In practice it is impossible to ensure restricted delivery, due to the nature of the human body — we must physically perceive content, which makes it possible to eavesdrop on it or reshare it. In most cases, the mechanisms we use are also susceptible to interception.
OWE: A sealed envelope delivered by the US Postal Service: physical security and laws reduce the chance of interception, and the seal discourages eavesdropping along the way. A cypher also counts; these have been used since pre-history to send private messages that were expected to be overheard.
NWE: Encrypted content. Decryption requires either a key or a payment of computing power chosen to be infeasible with near-future hardware.
Fingerprinting
Fingerprinting allows control over the integrity of content. (You might think of it as “write permissions” for content.) It ensures that if the content is tampered with, the tampering is evident.
Fingerprinting is useless without an authentication scheme. It is a way of ensuring that the content was not changed since a particular authority fingerprinted it; but if the authority is not authenticated, then the operation is without value.
OWE: Wax seals, with the physical security of the signet ring / seal stamp providing the authentication mechanism. (The signet ring itself was a token of authenticity, providing authentication, while the wax seal provided the tamper evidence: the paper or seal would be irreversibly damaged.)

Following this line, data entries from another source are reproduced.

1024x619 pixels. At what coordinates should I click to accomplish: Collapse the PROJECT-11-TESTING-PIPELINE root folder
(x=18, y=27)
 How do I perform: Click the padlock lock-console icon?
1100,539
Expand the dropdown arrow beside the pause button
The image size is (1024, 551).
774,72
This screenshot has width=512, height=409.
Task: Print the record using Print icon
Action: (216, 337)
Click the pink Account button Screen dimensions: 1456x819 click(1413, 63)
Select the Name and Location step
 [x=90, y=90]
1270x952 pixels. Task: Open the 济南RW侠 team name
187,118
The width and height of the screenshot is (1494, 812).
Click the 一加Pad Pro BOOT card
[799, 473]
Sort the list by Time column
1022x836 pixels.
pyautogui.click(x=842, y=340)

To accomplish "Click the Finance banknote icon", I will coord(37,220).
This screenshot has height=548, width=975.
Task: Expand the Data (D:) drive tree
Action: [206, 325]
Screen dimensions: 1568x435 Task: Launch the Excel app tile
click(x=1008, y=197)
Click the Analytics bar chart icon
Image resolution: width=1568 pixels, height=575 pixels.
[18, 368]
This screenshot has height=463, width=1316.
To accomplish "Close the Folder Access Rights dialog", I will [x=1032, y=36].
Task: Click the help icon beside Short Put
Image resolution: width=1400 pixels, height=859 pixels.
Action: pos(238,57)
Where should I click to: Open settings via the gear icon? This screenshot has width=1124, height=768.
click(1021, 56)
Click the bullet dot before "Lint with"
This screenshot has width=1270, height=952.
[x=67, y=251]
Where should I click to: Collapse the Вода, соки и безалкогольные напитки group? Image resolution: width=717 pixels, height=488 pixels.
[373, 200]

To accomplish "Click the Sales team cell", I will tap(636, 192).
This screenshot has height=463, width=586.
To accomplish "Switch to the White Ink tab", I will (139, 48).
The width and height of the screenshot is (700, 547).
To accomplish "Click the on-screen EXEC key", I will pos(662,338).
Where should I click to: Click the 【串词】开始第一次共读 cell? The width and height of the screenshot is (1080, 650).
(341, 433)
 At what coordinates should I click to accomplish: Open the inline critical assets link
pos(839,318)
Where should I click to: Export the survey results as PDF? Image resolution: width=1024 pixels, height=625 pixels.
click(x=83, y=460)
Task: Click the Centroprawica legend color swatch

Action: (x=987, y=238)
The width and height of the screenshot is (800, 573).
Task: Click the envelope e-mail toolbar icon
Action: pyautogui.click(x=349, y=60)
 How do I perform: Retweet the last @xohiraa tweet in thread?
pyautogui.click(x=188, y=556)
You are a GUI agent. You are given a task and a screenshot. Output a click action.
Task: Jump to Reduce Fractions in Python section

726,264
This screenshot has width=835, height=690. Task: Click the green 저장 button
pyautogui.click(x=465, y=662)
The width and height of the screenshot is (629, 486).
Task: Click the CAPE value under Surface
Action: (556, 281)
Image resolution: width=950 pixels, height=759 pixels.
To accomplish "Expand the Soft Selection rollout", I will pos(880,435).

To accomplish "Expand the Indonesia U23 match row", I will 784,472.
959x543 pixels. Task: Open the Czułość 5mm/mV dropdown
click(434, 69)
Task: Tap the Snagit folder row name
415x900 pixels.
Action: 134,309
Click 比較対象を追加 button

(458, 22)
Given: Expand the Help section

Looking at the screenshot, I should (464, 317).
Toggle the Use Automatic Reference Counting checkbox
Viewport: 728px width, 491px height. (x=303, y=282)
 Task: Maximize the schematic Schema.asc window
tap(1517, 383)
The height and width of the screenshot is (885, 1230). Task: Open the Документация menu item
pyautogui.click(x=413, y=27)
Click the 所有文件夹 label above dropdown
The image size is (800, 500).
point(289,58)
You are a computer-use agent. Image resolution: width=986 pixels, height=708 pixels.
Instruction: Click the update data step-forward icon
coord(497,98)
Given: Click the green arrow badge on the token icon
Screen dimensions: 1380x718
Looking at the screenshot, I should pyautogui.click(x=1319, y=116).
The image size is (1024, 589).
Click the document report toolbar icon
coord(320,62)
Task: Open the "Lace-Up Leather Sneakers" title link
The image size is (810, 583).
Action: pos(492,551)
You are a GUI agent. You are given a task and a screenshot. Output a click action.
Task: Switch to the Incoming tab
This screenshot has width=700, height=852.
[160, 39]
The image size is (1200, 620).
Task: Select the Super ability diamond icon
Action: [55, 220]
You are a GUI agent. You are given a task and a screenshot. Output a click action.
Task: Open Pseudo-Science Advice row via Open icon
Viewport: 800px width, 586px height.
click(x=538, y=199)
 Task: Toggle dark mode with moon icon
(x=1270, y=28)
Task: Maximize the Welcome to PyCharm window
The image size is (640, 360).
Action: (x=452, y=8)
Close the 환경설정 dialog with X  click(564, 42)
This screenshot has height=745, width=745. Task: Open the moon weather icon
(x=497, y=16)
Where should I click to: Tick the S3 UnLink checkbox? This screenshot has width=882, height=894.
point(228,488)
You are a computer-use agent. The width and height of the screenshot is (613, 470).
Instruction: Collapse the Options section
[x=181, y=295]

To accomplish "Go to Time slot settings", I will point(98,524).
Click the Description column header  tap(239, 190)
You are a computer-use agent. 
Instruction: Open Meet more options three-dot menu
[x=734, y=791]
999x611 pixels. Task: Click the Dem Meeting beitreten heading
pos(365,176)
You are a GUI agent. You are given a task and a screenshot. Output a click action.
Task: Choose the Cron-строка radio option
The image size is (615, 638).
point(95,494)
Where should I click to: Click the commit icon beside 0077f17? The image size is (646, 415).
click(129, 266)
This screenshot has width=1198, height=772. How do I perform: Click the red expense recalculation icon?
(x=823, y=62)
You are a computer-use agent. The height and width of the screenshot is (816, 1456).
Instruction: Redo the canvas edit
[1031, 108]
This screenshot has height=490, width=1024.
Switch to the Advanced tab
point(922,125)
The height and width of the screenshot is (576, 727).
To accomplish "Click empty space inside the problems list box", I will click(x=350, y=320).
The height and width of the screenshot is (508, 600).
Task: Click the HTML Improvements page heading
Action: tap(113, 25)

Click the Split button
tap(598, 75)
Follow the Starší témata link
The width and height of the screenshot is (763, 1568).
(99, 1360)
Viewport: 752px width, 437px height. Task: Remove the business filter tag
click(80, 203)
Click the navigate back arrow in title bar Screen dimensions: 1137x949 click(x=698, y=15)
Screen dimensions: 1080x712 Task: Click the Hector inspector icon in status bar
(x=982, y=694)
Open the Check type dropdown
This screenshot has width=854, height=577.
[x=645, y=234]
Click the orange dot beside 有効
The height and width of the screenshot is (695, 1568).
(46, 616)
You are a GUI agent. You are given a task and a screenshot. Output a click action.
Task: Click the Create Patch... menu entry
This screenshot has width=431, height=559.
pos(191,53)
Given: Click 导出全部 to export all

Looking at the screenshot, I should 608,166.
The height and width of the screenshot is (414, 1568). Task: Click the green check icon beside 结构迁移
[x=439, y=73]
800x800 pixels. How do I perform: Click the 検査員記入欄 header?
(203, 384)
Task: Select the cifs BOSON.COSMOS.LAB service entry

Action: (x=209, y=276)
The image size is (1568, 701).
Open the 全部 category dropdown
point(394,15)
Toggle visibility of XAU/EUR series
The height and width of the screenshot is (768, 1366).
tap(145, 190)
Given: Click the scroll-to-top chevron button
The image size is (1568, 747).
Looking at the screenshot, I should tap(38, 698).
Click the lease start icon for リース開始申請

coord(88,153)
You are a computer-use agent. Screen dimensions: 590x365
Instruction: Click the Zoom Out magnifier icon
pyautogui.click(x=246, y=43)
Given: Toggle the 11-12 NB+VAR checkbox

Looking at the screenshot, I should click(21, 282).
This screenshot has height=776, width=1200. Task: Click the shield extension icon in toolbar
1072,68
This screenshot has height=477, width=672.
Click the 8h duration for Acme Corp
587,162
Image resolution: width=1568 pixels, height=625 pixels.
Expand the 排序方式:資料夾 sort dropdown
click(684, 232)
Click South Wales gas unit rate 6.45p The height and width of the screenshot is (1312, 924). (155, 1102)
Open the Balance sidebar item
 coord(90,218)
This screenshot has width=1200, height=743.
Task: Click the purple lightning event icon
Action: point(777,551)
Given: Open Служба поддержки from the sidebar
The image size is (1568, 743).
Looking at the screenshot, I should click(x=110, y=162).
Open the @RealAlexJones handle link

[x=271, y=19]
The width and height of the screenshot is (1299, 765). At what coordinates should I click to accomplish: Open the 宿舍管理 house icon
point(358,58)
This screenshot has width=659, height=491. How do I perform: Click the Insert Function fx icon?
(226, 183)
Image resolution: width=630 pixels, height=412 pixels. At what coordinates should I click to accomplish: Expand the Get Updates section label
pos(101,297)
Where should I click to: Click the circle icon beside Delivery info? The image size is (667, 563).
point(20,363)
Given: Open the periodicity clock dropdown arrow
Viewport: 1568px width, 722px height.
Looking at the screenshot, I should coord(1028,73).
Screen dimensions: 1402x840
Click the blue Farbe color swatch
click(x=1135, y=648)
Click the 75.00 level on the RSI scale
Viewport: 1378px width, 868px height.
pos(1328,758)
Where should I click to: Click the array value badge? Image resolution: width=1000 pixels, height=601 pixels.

NWE: A cryptographically signed checksum for a document. The checksum is very hard to forge, and is sensitive to any change in the contents; the signature provides the authentication.
Connectivity
Connectivity allows control over the guarantee of, and speed of, delivery[4]. Because no system provides infinite connectivity, absolute control is also impossible; but most situations allow some control.
Connectivity allows you to weather attacks on your ability to communicate, whether those are censorship, DDoSing, or always being last in the priority queue.
OWE: Privileged access, for example, courtiers in a royal court paying to get an audience with the monarch.
NWE: On-site location of high-frequency trading. Non-neutral networking that privileges certain sources of information over others. OSes that gives some apps access to special, faster APIs.
In Summary
This was a fun mental exercise to try to figure out how to explain various security-related concepts.
Are there other concepts that fit in this framework? What don’t? What would you add or remove?
Footnotes:
[1] “Those who would give up essential Liberty, to purchase a little temporary Safety, deserve neither Liberty nor Safety.” There are many imitators of the form out there, but this is the original. At least, so I am told by an unauthenticated source on the internet.
[2] Despite not being ‘officially’ in a security field, it keeps coming, and I ended up writing two different novels about it (one moreso than the other.)
[3] The passport itself then becomes an authentication token with high authenticity which in turn is used as proof of authority (the authority to, for example, enter a country).
[4] For the sticklers, I’m blurring together processing power, bandwidth, and latency, because to the end user they are deeply intertwined.